Submitted to: Journal of Plant Growth Regulation
Publication Type: Peer Reviewed Journal
Publication Acceptance Date: December 22, 2005
Publication Date: December 27, 2005
Citation: Tworkoski, T., S. Miller, and R. Scorza. 2006. Relationship of pruning and growth morphology with hormone ratios in shoots of pillar and standard peach trees. J. Plant Growth Regul. 25:1-11. Interpretive Summary: Narrow-top tree growth forms of peach (Pillar peach) enable growers to plant more trees in an acre of orchard space and this increased tree density may increase yield efficiency (i.e. the number of bushels of peaches per acre). Our understanding of the biology responsible for growth forms such as Pillar peach is incomplete and we may be able to further improve tree forms by targeting and modifying the underlying biochemical mechanisms. In this experiment we discovered that auxin levels were consistently higher and cytokinin levels were consistently lower in Pillar than Standard trees and these biochemical signals, that are plant hormones, were related to branch angle and branching density. The results indicated that improved tree growth forms, such as those needed for productive, high-density plantings, can be achieved by targeting auxin and cytokinin signals as breeding selection criteria and for cultural management
Technical Abstract: Peach trees [Prunus persica (L.) Batch] with reduced crown width and upright branches are being developed to increase yields for high-density plantings.

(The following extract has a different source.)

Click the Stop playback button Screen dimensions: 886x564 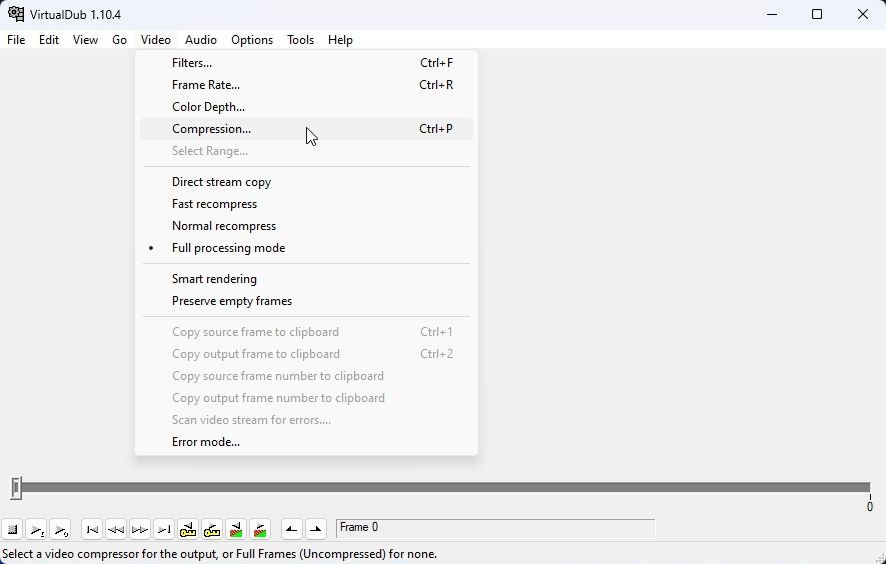click(x=13, y=530)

While breeding and cultural management are being used to shape tree crowns for high density plantings, the relationships between hormone signals and branching, which are fundamental to these approaches, are poorly understood. In this experiment, two peach growth habits (Pillar, KV930479 and Standard, 'Harrow Beauty') were budded on 'Lovell' rootstock, planted in the field in 1998, and characterized for shoot morphology and hormone concentrations in 2002 and 2003 (the fourth and fifth leaf, respectively). Auxin (indole-3-acetic acid) and cytokinins (largely trans-zeatin riboside, dihydrozeatin riboside, and isopentenyladenine) were measured by mass spectrometry in shoot tips and current-year shoots during 2002 and 2003, respectively. Also in 2003, the effects of pruning on both growth habits and the interaction of pruning and crown position in Pillar (upper and lower position within the crown) were measured. In 2002, bud break on one-year-old branches did not differ between growth habits, but there were fewer sylleptic branches and greater distances from terminal buds to the first sylleptic branches in Pillar. In addition, branch angles were narrower in Pillar than in Standard trees. Less sylleptic branching and more upright growth was accompanied by higher auxin and auxin-to-cytokinin ratios in Pillar, suggesting stronger apical dominance. In 2003, auxin concentrations appeared to be related to shoot growth vigor as well as growth habit. Auxin concentrations were highest in current year shoots of pruned trees. The auxin to cytokinin concentration was greater in current year shoots of Pillar than of Standard trees. In Pillar trees, significant branch growth occurred in the upper crown between 58 and 87 days after bud break. This branch growth, despite the high auxin to cytokinin ratio, suggested that resource availability (e.g. light) had a coordinate effect with hormones on branch growth. Results from this experiment suggest that existing peach tree growth habits may have resulted from selection of genotypes with altered hormone metabolism or sensitivity and that superior growth forms may be achieved by selection and management for target hormone concentrations and ratios.